We're all aware of electronic threats to business. Denial of service attacks, viruses and hacking are not new words in our vocabulary. However, September's tragedy has again heightened our awareness. Are you prepared for an assault by network vulnerability scanners? Tools such as Nessus, SATAN, SAINT and Firewalk are readily available. These tools look for exploitable CGI scripts, open ports, or in the case of Firewalk, firewall rule sets. New viruses seem to appear in a constant stream. Lately, we've been fighting off an infestation of the Nimda virus and before that, the Code Red virus was making its rounds. Tales of script kiddies and other hackers defacing Web sites fill the news. The problem has increased as hackers on different sides of political issues attack their opponent's sites.

Protect yourself
There are some commonsense things IT organizations can do to protect themselves. First of all, understand how your system normally operates.

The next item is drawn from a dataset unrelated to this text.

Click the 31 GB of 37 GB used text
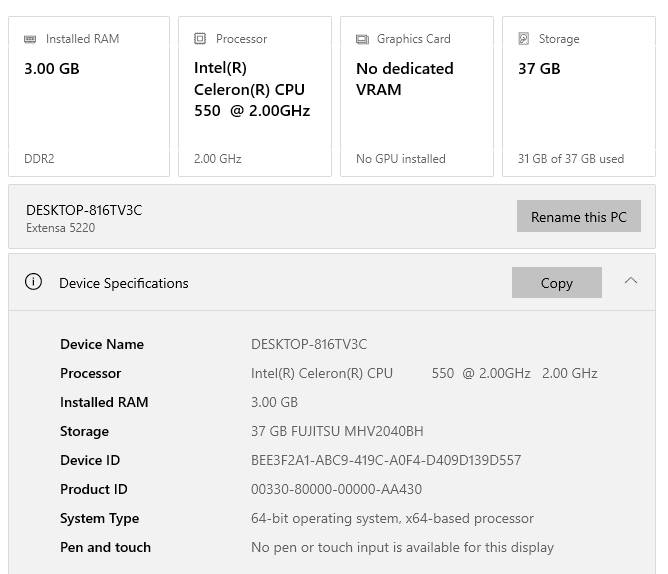The width and height of the screenshot is (668, 574). pos(570,159)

Things happening outside the norm should raise a red flag. You can also configure your routers for egress filtering. This will help you to foil IP spoofing attacks. Finally, configure your firewalls with only the necessary ports open and all others blocked. While these are simple things, you'd be surprised at how many organizations don't even do this much. For those who want to be more thorough, there are always additional tools you can purchase to monitor your firewall and thwart hackers.

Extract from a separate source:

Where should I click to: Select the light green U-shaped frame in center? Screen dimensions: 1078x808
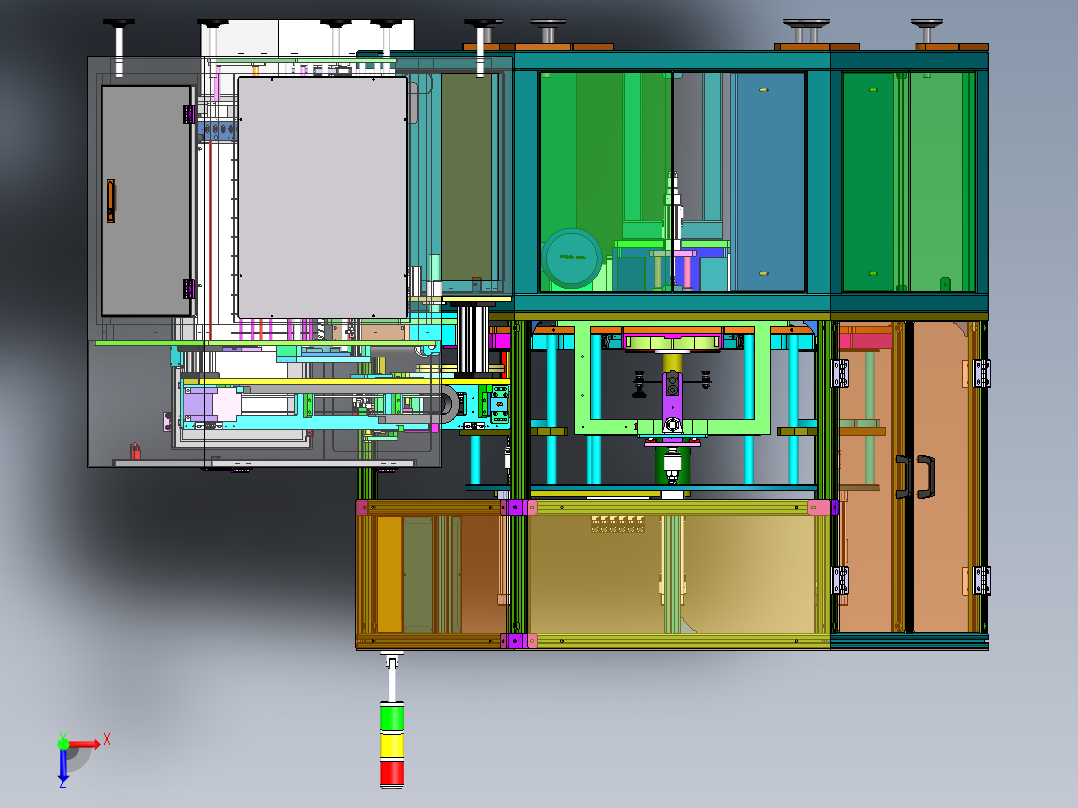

On the other hand, some hackers take a much lower-tech approach. They may look over your shoulder while you type in your password. They may try various social engineering techniques to get you to give them your password. It is much easier to hack a system when you start from the inside. This is why social engineering techniques are so popular. Your system is only as secure as the dumbest mistake made by the least security-conscious user of your system. Do they leave passwords taped to their monitors? Do they use birthdays or common names and words as passwords? Can they be spoofed into e-mailing their password to someone in "support"? Social engineering probably represents a much greater threat to organizations than many realize. Only a heightened awareness of security issues among all users can help overcome this problem.

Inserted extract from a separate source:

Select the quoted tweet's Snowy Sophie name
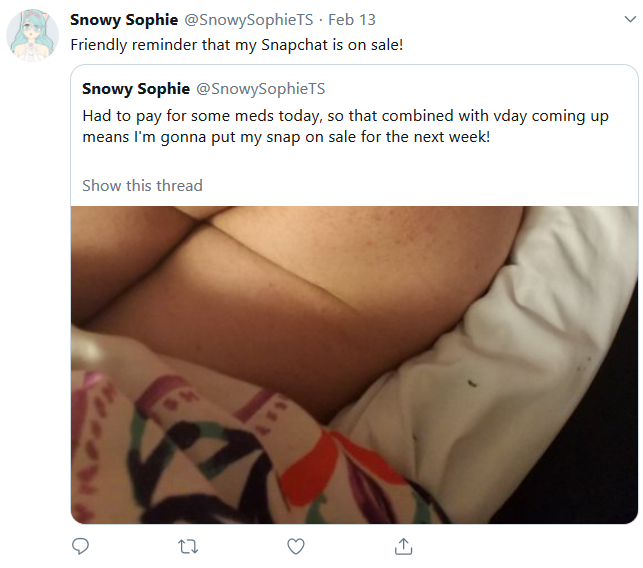 (136, 89)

Is there a cost to all this security? Of course there is. Remember, the New York Board of Trade spent $250,000 a year to have a disaster recovery site available. Tools to protect Web sites and corporate intranets also have costs associated with them. Programs to raise user awareness of security issues can also cost money. However, there can be a hidden cost that many information technology organizations don't think about. Consider the changes in airport security that quickly followed the reopening of our nation's airports. Enhanced security procedures mean it takes longer to get to the gate. We find both our cars and baggage checked thoroughly. The increase in security has led to less flexibility. I can no longer get away with that last minute dash to the airport to catch a plane. I also have to watch what I pack because of the new carry-on restrictions.

In the IT domain, increased security also leads to reduced flexibility. For example, closing certain ports on the firewall means you can't use IIOP or DCOM over the firewall. Having said this, there are very good reasons for implementing a wide range of security capabilities. What we need to realize is that there will always be a balance we must strike between flexibility and security. The events of September 11 have heightened our awareness of the importance of security and disaster recovery. We now have an opportunity to provide our companies with an informed assessment of the risks they face. In this light, we can re-evaluate security issues and help our companies make informed decisions about the most responsible security measures we should take.